PSEUDONIM KAIN: Te dwie osoby znajdą niezależnego arbitra, którego wybiorą jednomyślnie.
A: Załóżmy, że jedna ze stron jest silniejsza, więc prawdopodobnie przetrzyma konflikt z drugą stroną. Czy wówczas ta silniejsza strona nie preferowałaby zrezygnować z wszelkiego arbitrażu, i podczas zaistniałego poślizgu, wymusić na drugiej stronie uległość?
PK: Nie.
A: Załóżmy, że ktoś Pana denerwuje, i Pan płaci ORP pewną kwotę pieniędzy, wynoszącą znacznie więcej, niż obecna wartość przyszłych kwot ubezpieczenia tej drugiej osoby. Czy ORP wówczas zabije tę osobę dla Pana?
PK: Nie.
A: Załóżmy, że jedna ochroniarska ORP jest znacznie silniejsza, niż konkurencyjne ORP, i zamierza rozszerzyć swój udział w rynku. Czy postara się strategicznie wyeliminować fizycznie klientów słabszych ORP w celu zareklamowania swojej przewagi w branży ochrony?
PK: Nie.
A: Te scenariusze wydają mi się całkiem prawdopodobne. Dlaczego Pan jest taki pewien, że nie sprawdzą się?
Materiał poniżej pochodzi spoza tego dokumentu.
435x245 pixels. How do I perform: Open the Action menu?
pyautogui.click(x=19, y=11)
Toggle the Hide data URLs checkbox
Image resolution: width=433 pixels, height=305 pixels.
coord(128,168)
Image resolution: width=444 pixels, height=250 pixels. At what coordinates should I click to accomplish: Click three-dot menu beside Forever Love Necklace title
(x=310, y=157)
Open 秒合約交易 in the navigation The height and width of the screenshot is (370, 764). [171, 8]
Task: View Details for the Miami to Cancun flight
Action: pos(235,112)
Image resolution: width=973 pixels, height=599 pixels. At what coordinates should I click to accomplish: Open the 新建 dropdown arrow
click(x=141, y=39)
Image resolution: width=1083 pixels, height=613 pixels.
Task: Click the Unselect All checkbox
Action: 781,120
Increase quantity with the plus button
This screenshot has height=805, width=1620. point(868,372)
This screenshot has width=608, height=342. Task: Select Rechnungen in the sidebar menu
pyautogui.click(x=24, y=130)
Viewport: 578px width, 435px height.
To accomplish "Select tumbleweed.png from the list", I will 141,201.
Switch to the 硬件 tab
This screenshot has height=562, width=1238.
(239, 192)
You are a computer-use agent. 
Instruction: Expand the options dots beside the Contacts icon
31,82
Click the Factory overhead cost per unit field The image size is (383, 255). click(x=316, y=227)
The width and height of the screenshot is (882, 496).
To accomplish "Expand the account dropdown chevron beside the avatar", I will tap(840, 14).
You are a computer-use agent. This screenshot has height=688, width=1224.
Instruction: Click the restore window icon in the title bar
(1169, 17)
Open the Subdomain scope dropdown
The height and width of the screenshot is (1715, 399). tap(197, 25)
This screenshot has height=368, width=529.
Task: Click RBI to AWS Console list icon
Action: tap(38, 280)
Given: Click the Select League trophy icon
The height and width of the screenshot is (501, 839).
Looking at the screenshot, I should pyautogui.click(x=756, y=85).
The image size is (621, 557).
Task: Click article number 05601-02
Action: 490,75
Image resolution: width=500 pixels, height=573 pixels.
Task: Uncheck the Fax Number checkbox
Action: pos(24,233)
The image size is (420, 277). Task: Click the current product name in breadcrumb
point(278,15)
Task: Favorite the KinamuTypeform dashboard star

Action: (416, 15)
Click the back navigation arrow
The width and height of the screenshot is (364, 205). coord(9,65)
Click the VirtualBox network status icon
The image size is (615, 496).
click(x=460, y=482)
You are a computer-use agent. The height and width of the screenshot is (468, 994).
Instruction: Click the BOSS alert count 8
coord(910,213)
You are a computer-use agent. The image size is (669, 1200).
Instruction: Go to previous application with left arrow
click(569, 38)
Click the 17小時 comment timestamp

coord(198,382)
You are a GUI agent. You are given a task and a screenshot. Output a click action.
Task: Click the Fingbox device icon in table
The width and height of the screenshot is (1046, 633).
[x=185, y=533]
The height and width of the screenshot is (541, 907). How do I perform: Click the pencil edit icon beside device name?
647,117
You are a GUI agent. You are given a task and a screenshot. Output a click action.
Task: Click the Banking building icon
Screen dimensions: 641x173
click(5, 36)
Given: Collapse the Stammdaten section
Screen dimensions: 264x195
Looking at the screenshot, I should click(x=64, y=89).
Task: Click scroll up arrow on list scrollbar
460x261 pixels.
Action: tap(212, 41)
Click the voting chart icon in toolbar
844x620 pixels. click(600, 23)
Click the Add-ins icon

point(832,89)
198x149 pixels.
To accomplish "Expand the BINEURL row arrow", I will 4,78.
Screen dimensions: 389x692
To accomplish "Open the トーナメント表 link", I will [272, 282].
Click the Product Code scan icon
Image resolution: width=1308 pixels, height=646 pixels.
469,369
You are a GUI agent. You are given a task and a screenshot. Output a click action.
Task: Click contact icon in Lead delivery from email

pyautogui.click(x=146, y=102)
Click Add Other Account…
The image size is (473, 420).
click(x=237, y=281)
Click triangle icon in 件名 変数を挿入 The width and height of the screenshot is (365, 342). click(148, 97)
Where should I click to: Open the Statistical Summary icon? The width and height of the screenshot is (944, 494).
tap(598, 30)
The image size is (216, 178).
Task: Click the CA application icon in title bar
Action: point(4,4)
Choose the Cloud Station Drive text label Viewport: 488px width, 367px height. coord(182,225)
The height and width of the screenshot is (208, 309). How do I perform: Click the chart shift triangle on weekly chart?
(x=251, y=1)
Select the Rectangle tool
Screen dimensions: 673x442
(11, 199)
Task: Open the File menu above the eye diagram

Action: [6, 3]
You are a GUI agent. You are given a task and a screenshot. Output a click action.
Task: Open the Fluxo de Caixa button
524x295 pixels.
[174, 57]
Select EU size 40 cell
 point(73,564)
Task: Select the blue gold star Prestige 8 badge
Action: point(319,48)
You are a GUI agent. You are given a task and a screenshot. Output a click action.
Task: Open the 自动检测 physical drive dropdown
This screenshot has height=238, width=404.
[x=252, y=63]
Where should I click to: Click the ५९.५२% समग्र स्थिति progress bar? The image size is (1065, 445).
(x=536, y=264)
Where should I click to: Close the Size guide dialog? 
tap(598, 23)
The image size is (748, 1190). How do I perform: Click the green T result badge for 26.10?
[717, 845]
PK: Ochroniarskie ORP rozumieją, że tego typu agresywne zachowanie jest irracjonalne ekonomicznie. W istocie, ubezpieczyciele nie zaangażują się w żadną formę zewnętrznej agresji ponieważ każda agresja jest kosztowna... powoduje utratę klientów na rzecz innych, nieagresywnych konkurentów. Ubezpieczyciele będą angażować się wyłącznie w przemoc defensywną...
A: Załóżmy, że prezes ochroniarskiej ORP inaczej pojmuje swój własny interes, niż Pan, i zaczyna zabijać ludzi. Co się wówczas stanie?
PK: Ochroniarska ORP, która zaczęła zabijać ludzi, stałaby się zagrożeniem dla stabilnego porządku nie tylko dla ubezpieczyciela pomordowanych, ale również dla innych ORP. Wówczas ORP połączyłyby siły w celu ochrony słabszych ORP przed agresją.
A: Jaką możemy mieć pewność, że ma Pan rację? A co jeśli ORP ochrony nie zechcą współpracować tak, jak Pan to opisał?
PK: Nie ma żadnej przeszkody, która uniemożliwiałaby współpracę ORP w celu przywrócenia stabilności. Już dziś wszystkie firmy ubezpieczeniowe są połączone siecią kontraktów i umów... jak również istnieje system agencji ubezpieczeń wtórnych, w połączeniu dysponujący siłą ekonomiczną przewyższającą większość dzisiejszych rządów. Pod presją rozwiązania kwestii konfliktu międzygrupowego, konkurencja prowadziłaby do rozwoju i dopracowania kodeksu praw, promujących najszerszy konsensus i zgodę...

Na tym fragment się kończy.